You are working at a sports association whose members range in age from 8 to 30
The association collects a large amount of health data, such as sustained injuries.
You are storing this data in BigQuery.
Current legislation requires you to delete such information upon request of the subject.
You want to design a solution that can accommodate such a request.
What should you do?
Click on the arrows to vote for the correct answer
A. B. C. D.B.
Sure, I'd be happy to provide a detailed explanation of each answer option for you.
A. Use a unique identifier for each individual. Upon a deletion request, delete all rows from BigQuery with this identifier. This option suggests using a unique identifier for each individual and deleting all rows associated with that identifier upon a deletion request. This is a straightforward approach that would ensure that all of an individual's data is deleted when requested. However, it may be overly broad, as the request may not necessarily require all data associated with the individual to be deleted. Additionally, deleting all of an individual's data may result in the loss of valuable insights that could be gained from analyzing the data.
B. When ingesting new data in BigQuery, run the data through the Data Loss Prevention (DLP) API to identify any personal information. As part of the DLP scan, save the result to Data Catalog. Upon a deletion request, query Data Catalog to find the column with personal information. This option suggests using the DLP API to identify personal information in the data and storing the results in Data Catalog. This approach would allow for easy identification of the personal information in the data upon a deletion request, which would make it easier to comply with the legal requirement to delete the information. However, it may require additional effort and resources to set up and maintain the DLP scan and Data Catalog.

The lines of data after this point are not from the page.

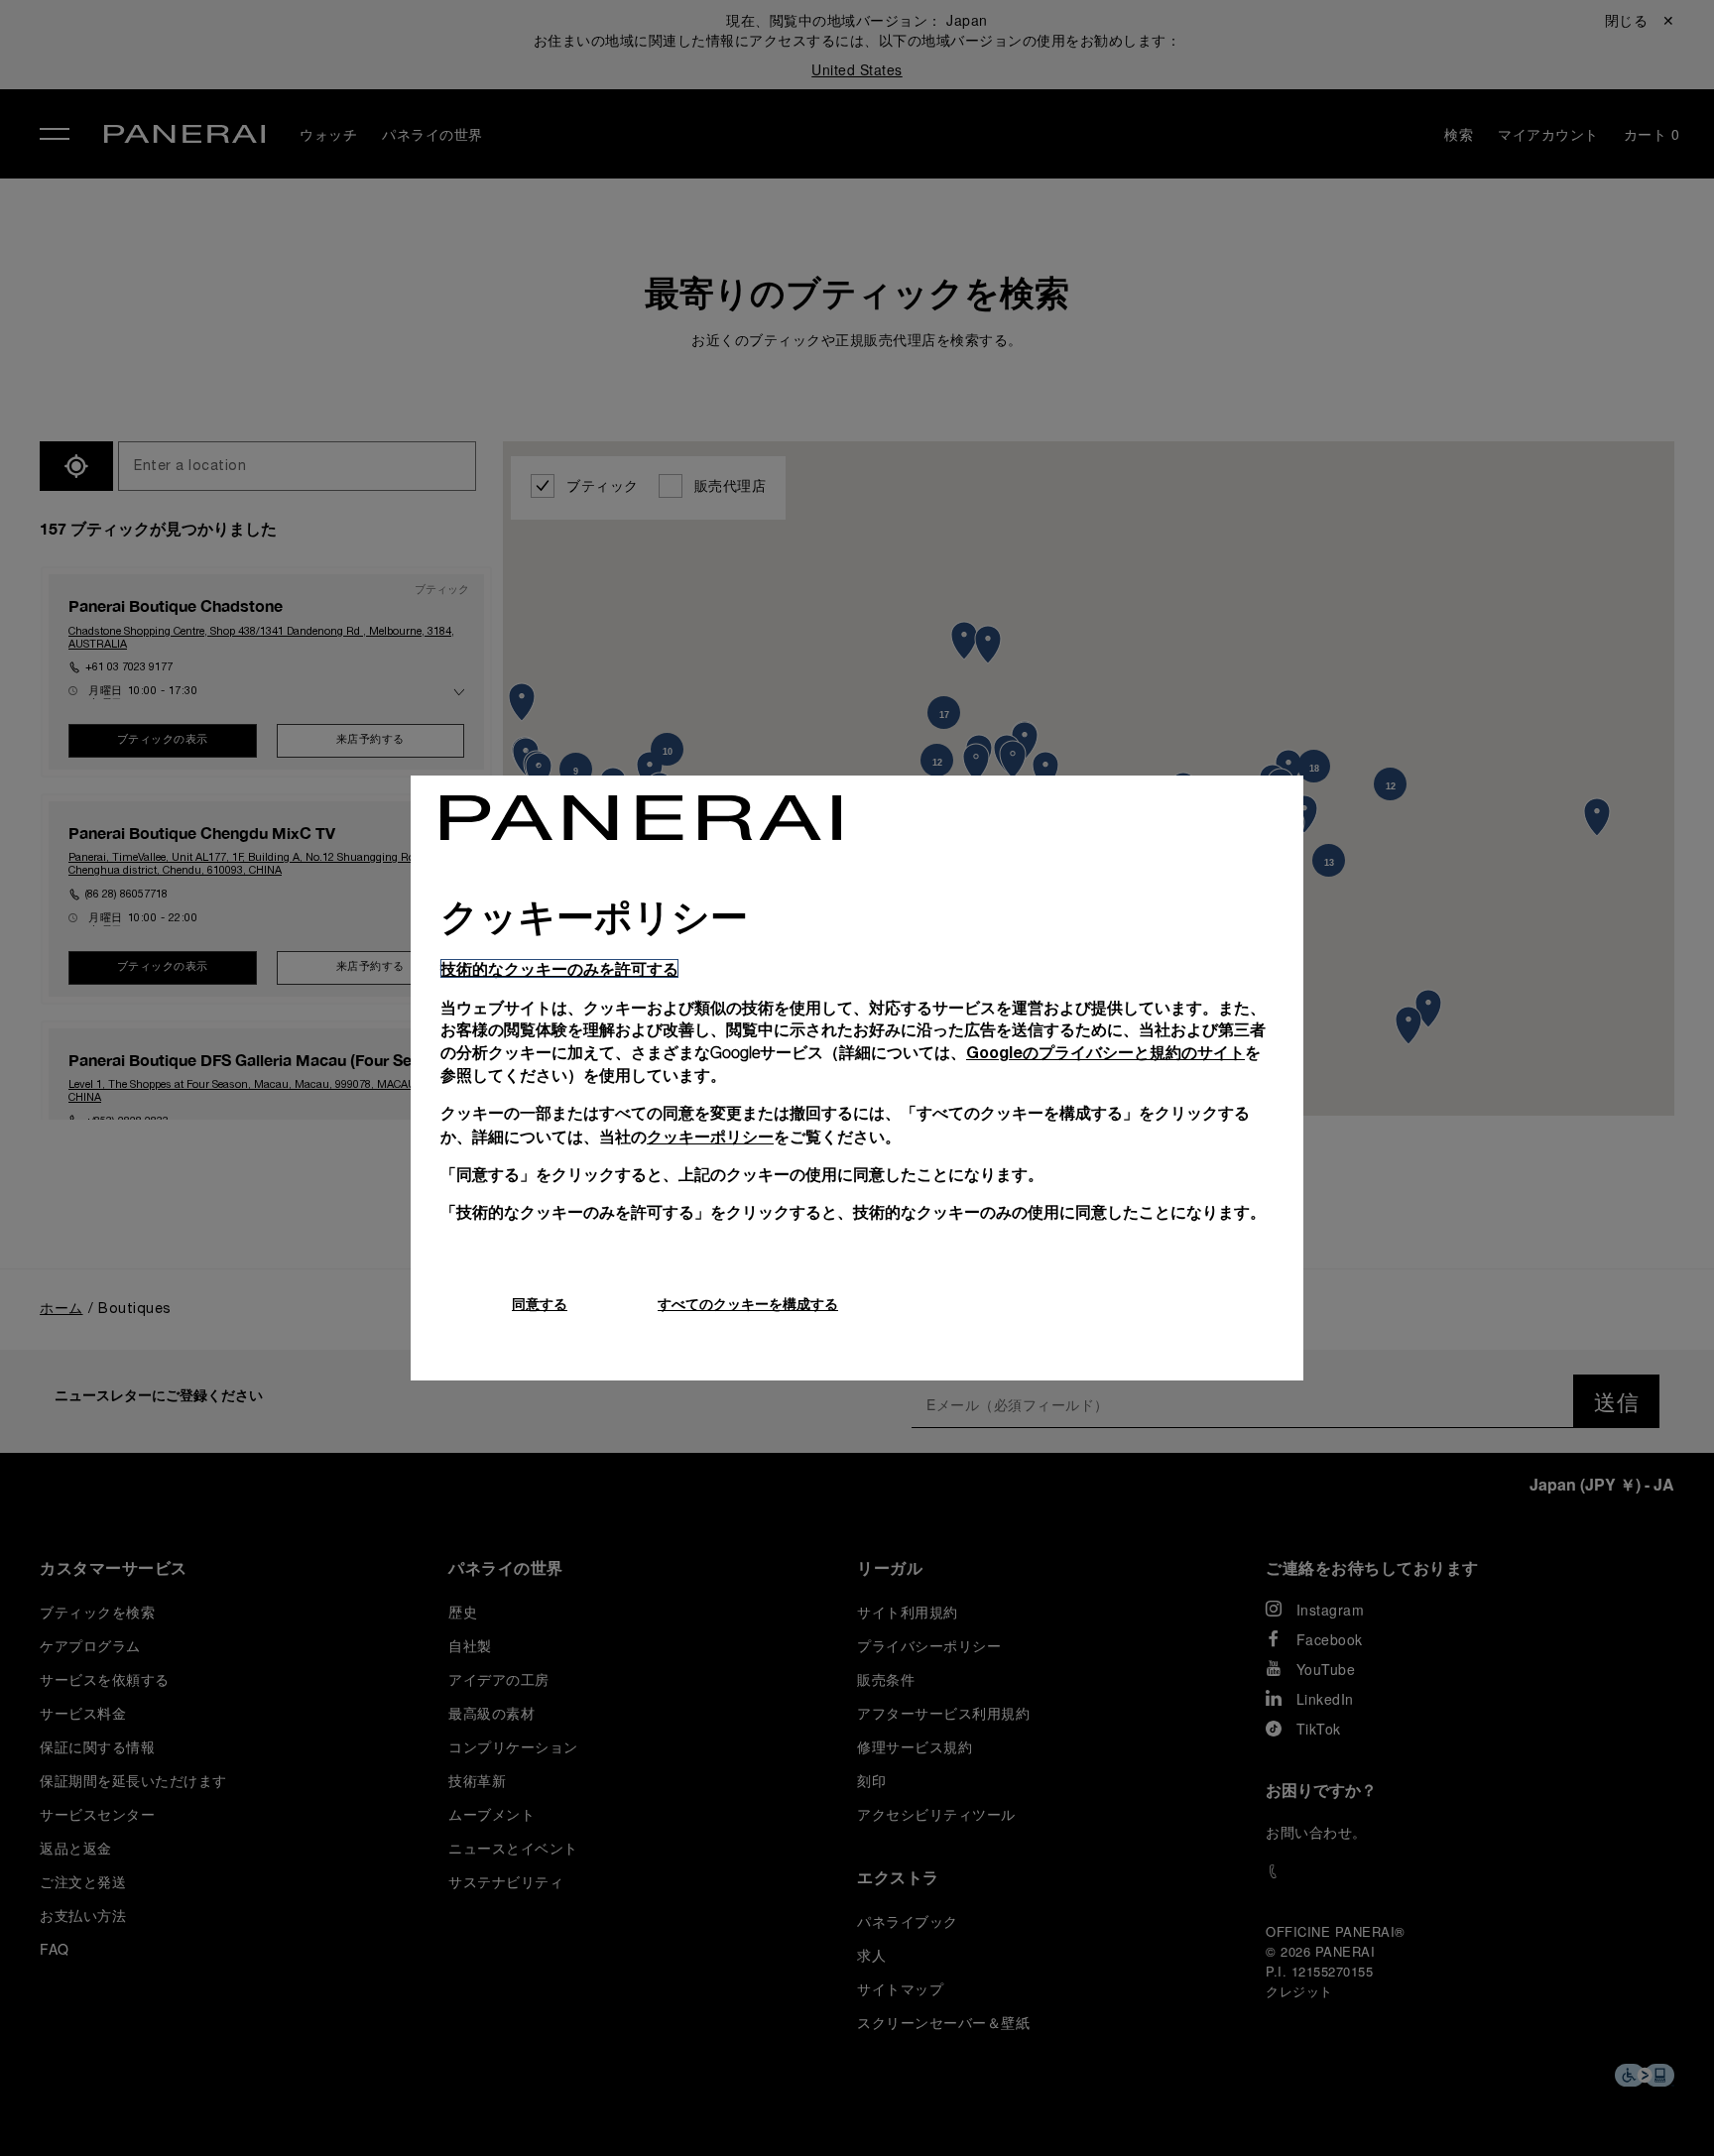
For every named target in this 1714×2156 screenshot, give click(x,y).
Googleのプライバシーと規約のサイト (1105, 1051)
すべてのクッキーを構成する (748, 1303)
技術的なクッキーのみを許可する (559, 968)
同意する (539, 1303)
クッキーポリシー (710, 1136)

C. Create a BigQuery view over the table that contains all data. Upon a deletion request, exclude the rows that affect the subject's data from this view. Use this view instead of the source table for all analysis tasks. This option suggests creating a view over the table containing all data and excluding the rows that affect the subject's data from the view upon a deletion request. This approach would allow for continued analysis of the remaining data while complying with the legal requirement to delete the subject's data. However, it may require additional effort to set up and maintain the view, and it may not be practical if the subject's data is spread across multiple rows or columns.
D. Use a unique identifier for each individual. Upon a deletion request, overwrite the column with the unique identifier with a salted SHA256 of its value. This option suggests using a unique identifier for each individual and overwriting the identifier column with a salted SHA256 of its value upon a deletion request. This approach would ensure that the data is no longer identifiable to the individual while preserving the rest of the data for analysis. However, it may not comply with the legal requirement to delete the data, as the data would still exist in the database, albeit in an anonymized form.
In summary, all of the options have their pros and cons, and the best approach would depend on the specific requirements and constraints of the situation. Option B may be the most comprehensive and flexible approach, as it allows for easy identification and deletion of personal information while still preserving the rest of the data for analysis.